The first settlement known to have existed in today's Kokoszki is Koprzywno, first recorded in 1342 and destroyed in the Thirteen Years' War. The village of Kokoszki, established near the location of Koprzywno, was first written down in the 16th century. It was also alternatively known as Burggrafin.

It was inherited by various owners from the nobility and remained a small village until Justus Heinrich Rümker received ownership of Kokoszki in 1868, known in German as Kokoschken, from Bernhard von Weickhmann, the previous owner, who had died from cholera.
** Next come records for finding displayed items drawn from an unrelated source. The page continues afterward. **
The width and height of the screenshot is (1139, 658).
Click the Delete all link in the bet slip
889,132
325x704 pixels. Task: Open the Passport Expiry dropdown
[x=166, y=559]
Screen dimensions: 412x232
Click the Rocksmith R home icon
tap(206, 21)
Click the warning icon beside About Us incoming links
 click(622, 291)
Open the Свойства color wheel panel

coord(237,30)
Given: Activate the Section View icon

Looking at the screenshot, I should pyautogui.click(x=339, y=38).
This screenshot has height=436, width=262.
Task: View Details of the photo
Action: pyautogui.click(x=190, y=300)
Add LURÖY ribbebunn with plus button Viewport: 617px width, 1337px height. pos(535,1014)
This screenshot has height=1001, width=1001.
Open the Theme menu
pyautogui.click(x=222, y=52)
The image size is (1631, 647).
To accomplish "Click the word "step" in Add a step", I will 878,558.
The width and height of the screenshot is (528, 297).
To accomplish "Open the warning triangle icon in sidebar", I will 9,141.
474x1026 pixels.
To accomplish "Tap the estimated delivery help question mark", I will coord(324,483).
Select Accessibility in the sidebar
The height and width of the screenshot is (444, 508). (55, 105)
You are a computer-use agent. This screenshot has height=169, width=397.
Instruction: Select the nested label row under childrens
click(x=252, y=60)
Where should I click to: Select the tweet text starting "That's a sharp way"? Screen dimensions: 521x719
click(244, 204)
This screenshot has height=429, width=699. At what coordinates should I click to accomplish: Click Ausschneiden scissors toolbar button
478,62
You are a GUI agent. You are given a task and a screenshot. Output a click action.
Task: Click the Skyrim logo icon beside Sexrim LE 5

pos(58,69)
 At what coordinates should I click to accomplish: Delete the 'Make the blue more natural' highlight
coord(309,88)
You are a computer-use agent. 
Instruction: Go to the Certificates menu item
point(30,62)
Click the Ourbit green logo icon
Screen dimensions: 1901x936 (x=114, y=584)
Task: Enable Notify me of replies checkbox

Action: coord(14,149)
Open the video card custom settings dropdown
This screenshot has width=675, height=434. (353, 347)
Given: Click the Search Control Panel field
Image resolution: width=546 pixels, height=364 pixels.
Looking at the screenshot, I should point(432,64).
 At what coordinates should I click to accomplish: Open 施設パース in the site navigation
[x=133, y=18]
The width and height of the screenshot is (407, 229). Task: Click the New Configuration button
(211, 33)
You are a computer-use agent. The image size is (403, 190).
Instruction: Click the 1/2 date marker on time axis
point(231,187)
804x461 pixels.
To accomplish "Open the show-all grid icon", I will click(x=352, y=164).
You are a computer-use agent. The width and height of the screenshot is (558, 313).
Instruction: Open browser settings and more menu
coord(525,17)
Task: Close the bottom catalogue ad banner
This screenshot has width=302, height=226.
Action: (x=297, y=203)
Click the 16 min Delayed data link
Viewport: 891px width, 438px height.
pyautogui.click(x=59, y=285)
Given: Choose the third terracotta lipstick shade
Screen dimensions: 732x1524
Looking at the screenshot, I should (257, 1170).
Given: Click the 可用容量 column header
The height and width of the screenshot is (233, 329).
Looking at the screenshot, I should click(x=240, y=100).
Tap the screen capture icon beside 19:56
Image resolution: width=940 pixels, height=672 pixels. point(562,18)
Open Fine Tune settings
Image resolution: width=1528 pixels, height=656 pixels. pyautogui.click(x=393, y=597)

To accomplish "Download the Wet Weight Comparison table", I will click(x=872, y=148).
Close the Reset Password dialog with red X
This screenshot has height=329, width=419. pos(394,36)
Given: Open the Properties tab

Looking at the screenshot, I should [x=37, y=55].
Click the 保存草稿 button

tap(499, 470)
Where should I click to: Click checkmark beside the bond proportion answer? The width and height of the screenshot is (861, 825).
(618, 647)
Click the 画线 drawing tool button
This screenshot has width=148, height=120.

Rümker built up light industry in Kokoschken, primarily focused around agricultural products. By the 1880s, the population numbered 170 people. A sizeable grange was constructed in the town in the 19th century.

In 1914, a train line was opened to Stara Piła station, located near Kokoschken. It became part of the Second Polish Republic after World War I, but returned to German hands in 1939 and was renamed Klein Bessa. A subcamp of Stalag XX-A was operational in the area during World War II, as well as a subcamp of the Stutthof concentration camp established in September 1944. The subcamp was extremely brutal, which was a common characteristic of many such facilities, and its prisoners worked 12-hour shifts at the Schichau-Werke shipyard.

On 23 March 1945, the village was taken by the Red Army and was incorporated into Gdańsk's city boundaries in 1973. In 1994, a bus disaster occurred in Kokoszki, resulting in 32 deaths and 43 injuries.